■ **Data for review**
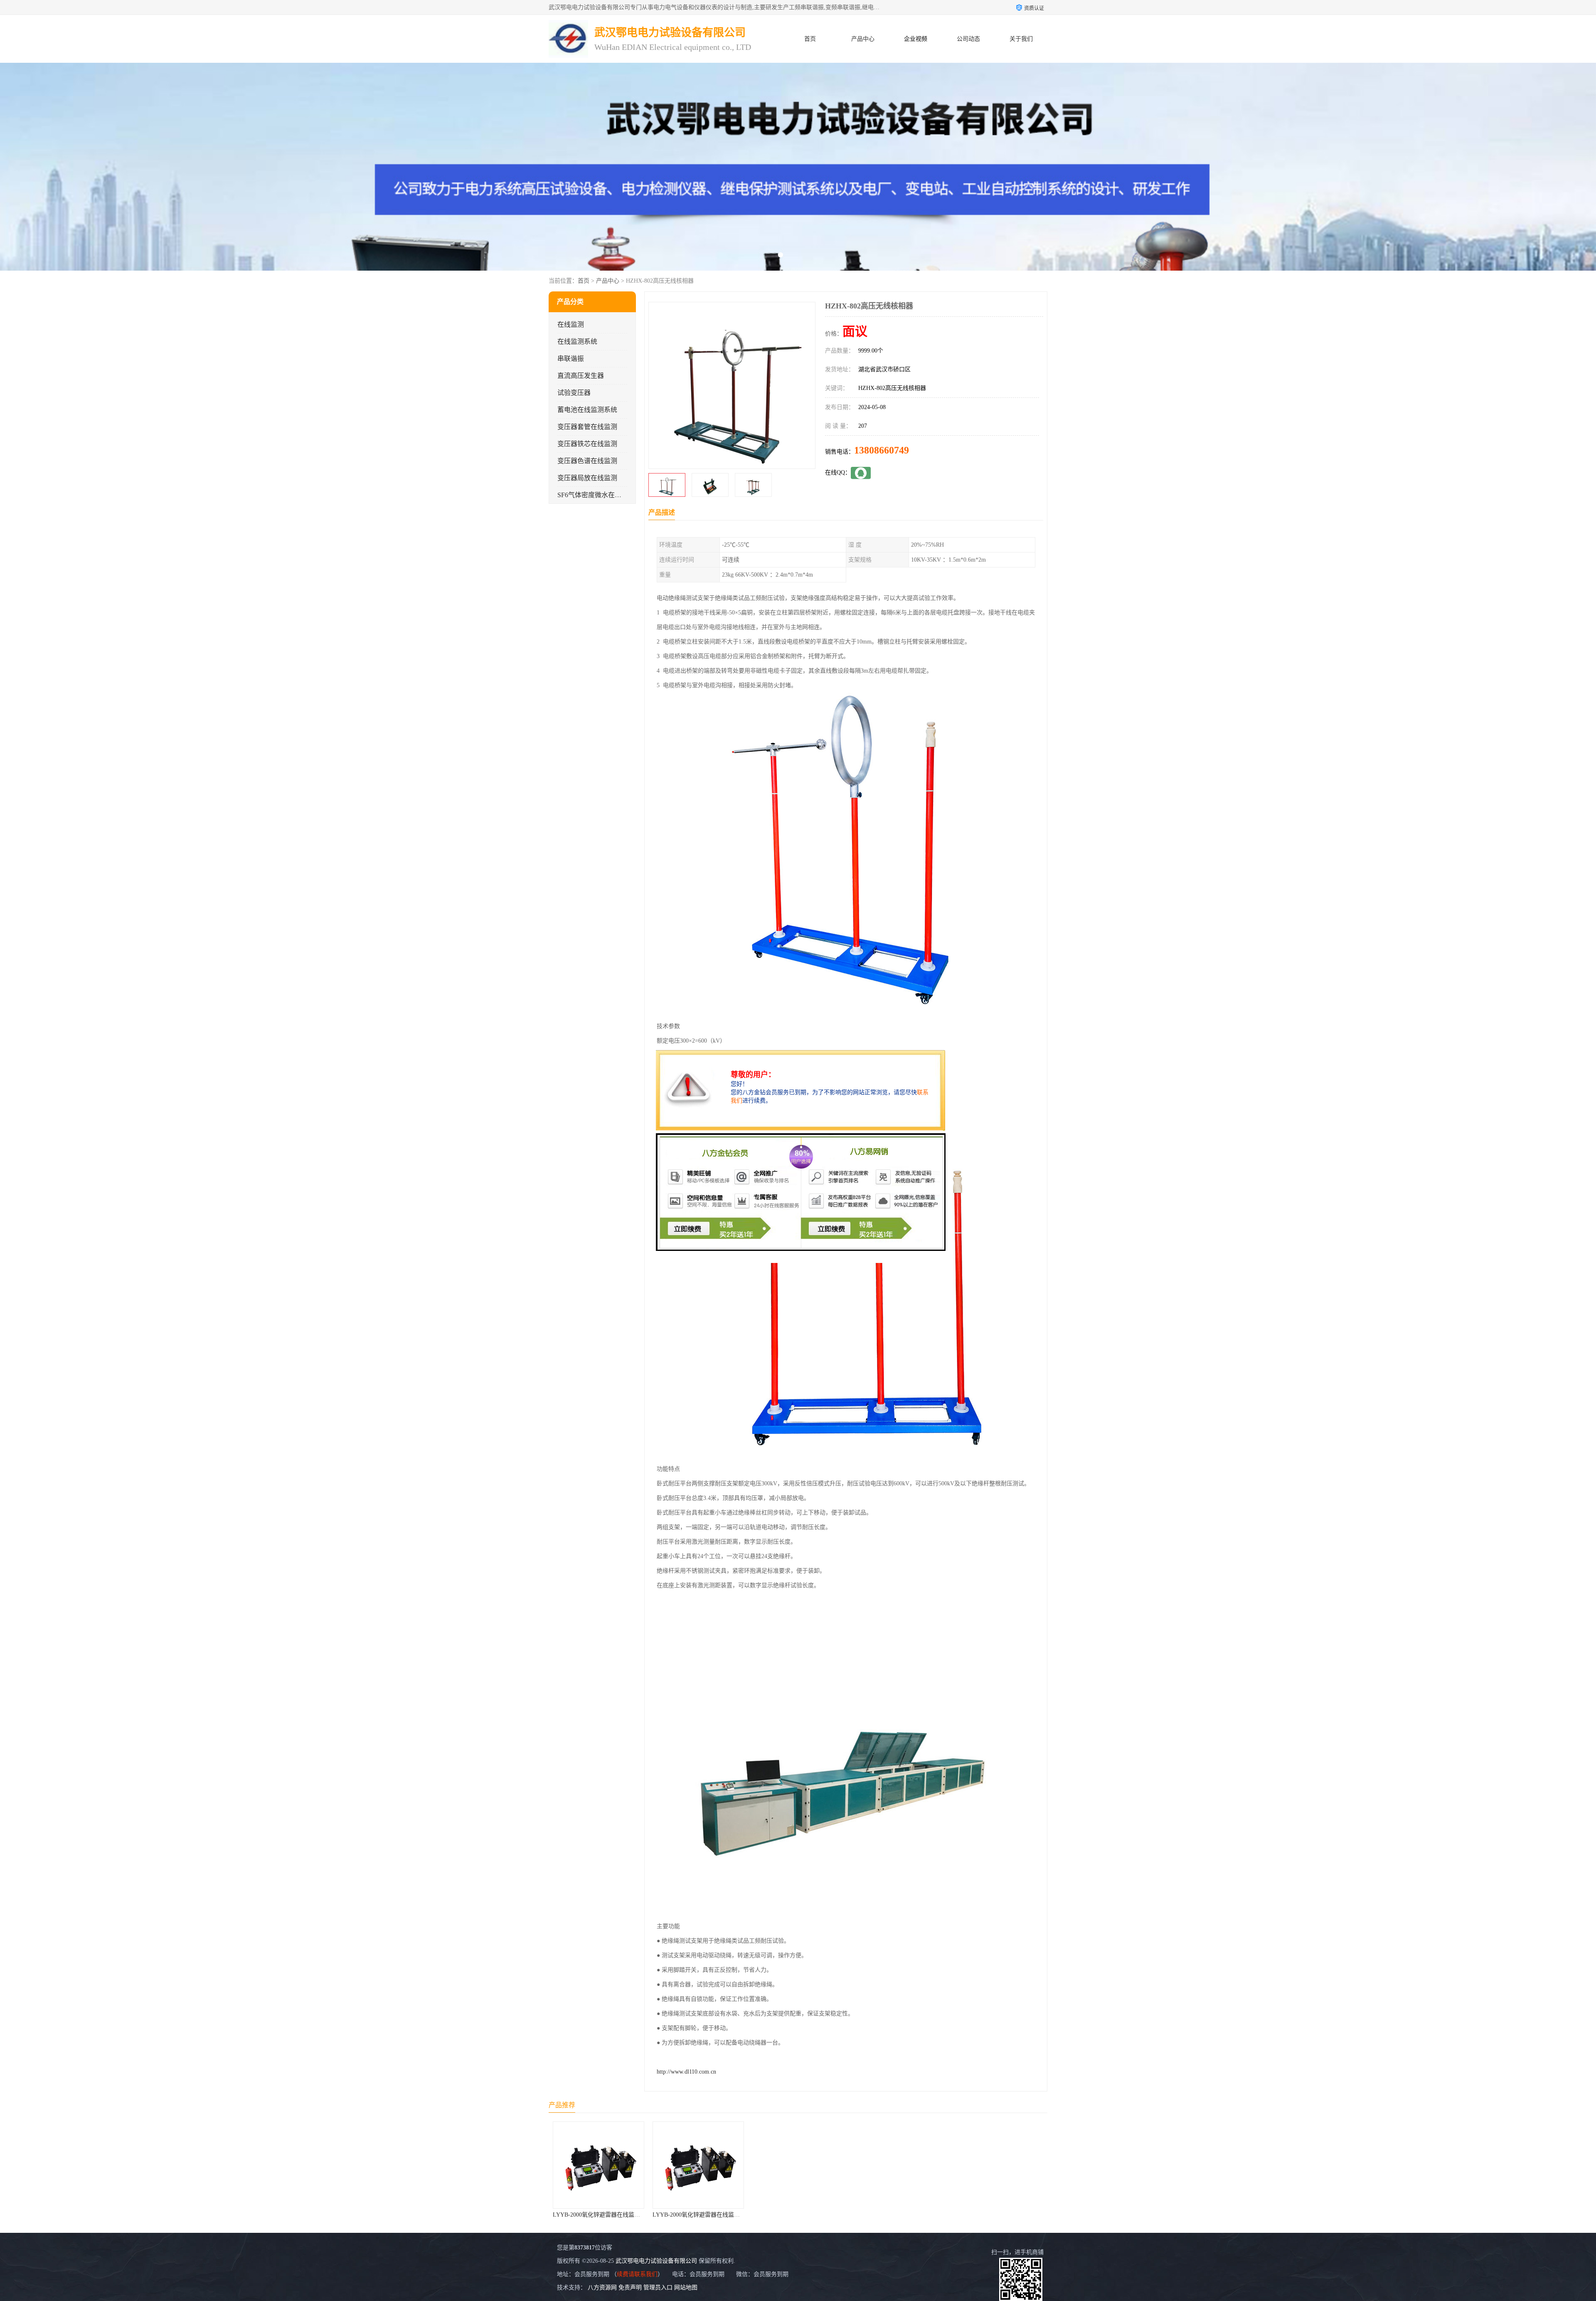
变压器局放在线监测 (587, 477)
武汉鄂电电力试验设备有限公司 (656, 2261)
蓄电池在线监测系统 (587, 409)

==

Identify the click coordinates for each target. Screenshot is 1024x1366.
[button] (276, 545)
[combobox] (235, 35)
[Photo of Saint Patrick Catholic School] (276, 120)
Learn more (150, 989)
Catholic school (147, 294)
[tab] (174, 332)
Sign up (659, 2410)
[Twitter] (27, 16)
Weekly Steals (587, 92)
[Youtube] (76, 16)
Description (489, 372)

* * *

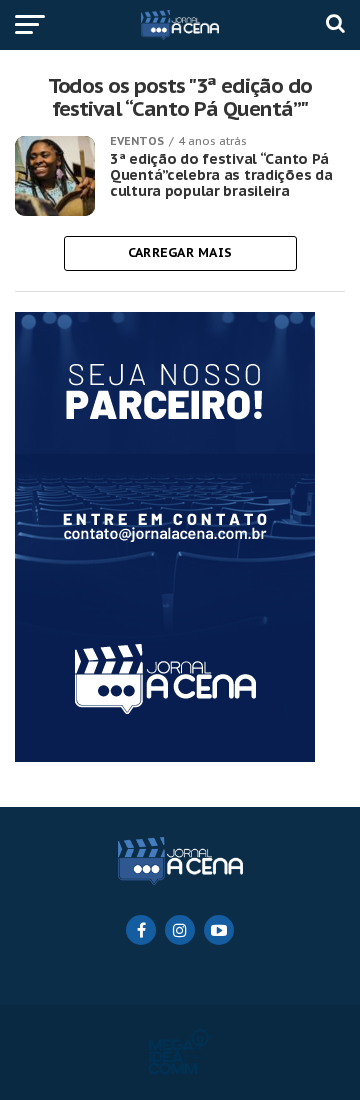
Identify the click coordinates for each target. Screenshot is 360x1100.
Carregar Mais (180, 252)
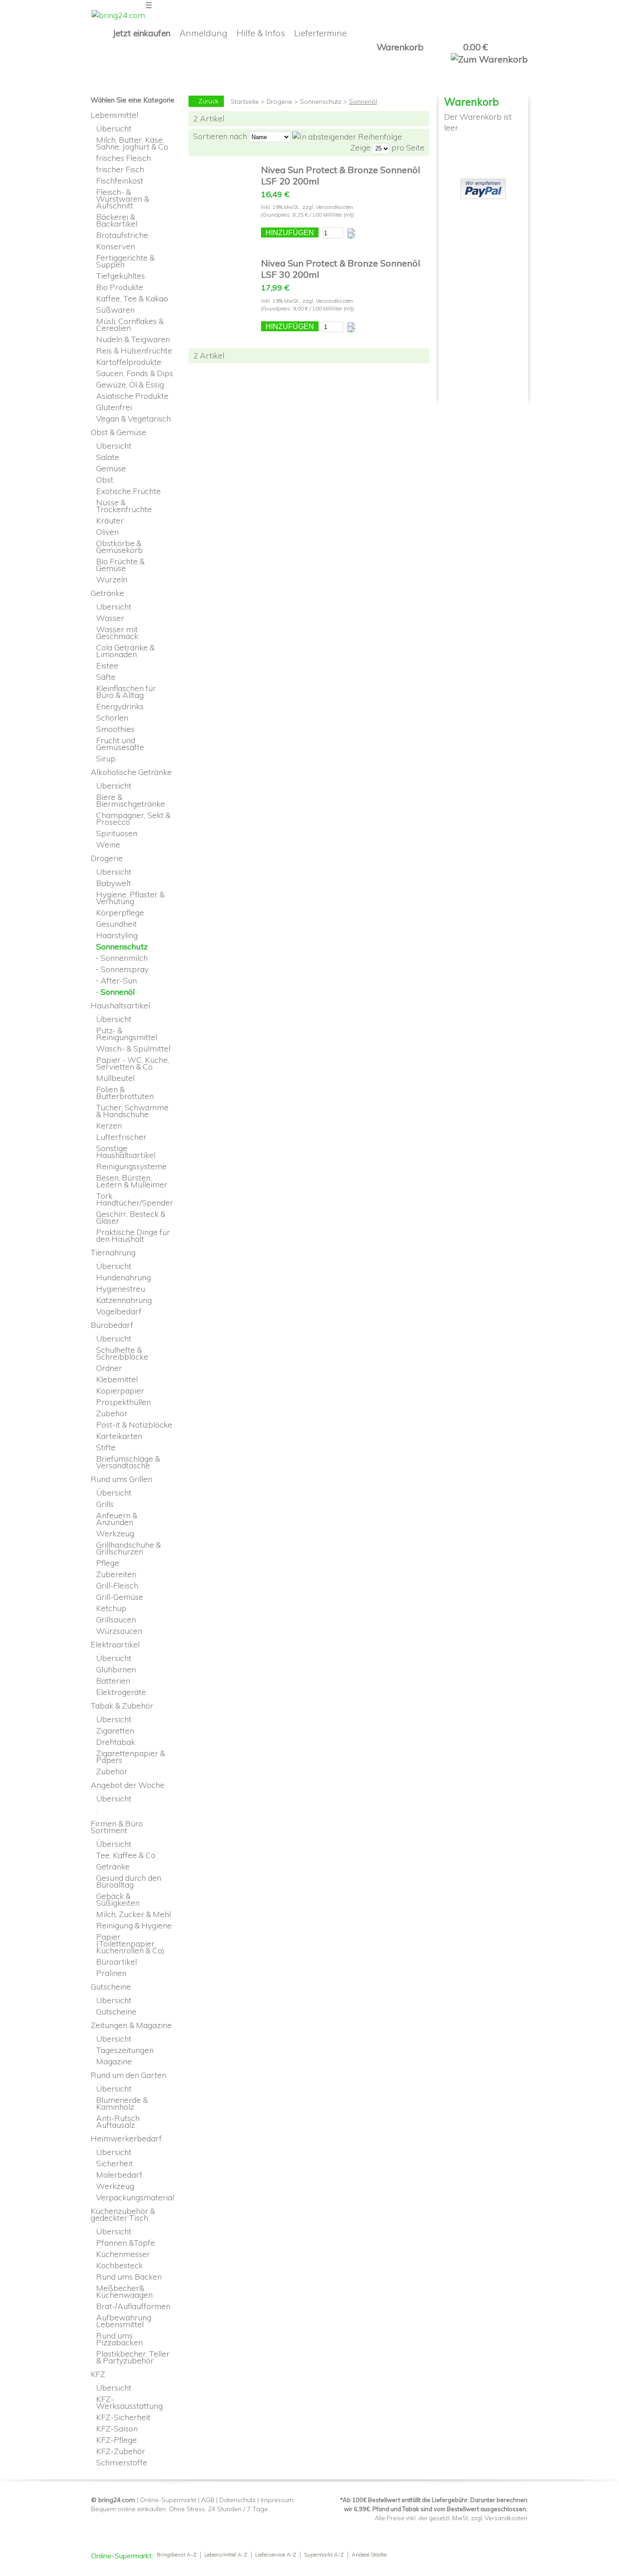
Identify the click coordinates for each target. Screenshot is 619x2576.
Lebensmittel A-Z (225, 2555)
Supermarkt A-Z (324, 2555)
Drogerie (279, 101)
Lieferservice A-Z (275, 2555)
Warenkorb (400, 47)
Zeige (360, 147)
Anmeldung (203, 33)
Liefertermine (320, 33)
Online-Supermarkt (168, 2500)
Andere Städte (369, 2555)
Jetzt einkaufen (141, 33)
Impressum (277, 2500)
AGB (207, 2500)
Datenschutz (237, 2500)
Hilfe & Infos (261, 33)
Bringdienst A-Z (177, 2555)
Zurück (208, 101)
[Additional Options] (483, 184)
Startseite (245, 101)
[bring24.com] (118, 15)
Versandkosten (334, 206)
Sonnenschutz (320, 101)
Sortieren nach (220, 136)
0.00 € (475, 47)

■ **Task**
Every line above from the line with "Warenkorb (400, 47)" to the line with "[bring24.com] (118, 15)", both included, must be reproduced exactly, and no other line may appear.

■ **Solution to the exercise**
Warenkorb (400, 47)
Zeige (360, 147)
Anmeldung (203, 33)
Liefertermine (320, 33)
Online-Supermarkt (168, 2500)
Andere Städte (369, 2555)
Jetzt einkaufen (141, 33)
Impressum (277, 2500)
AGB (207, 2500)
Datenschutz (237, 2500)
Hilfe & Infos (261, 33)
Bringdienst A-Z (177, 2555)
Zurück (208, 101)
[Additional Options] (483, 184)
Startseite (245, 101)
[bring24.com] (118, 15)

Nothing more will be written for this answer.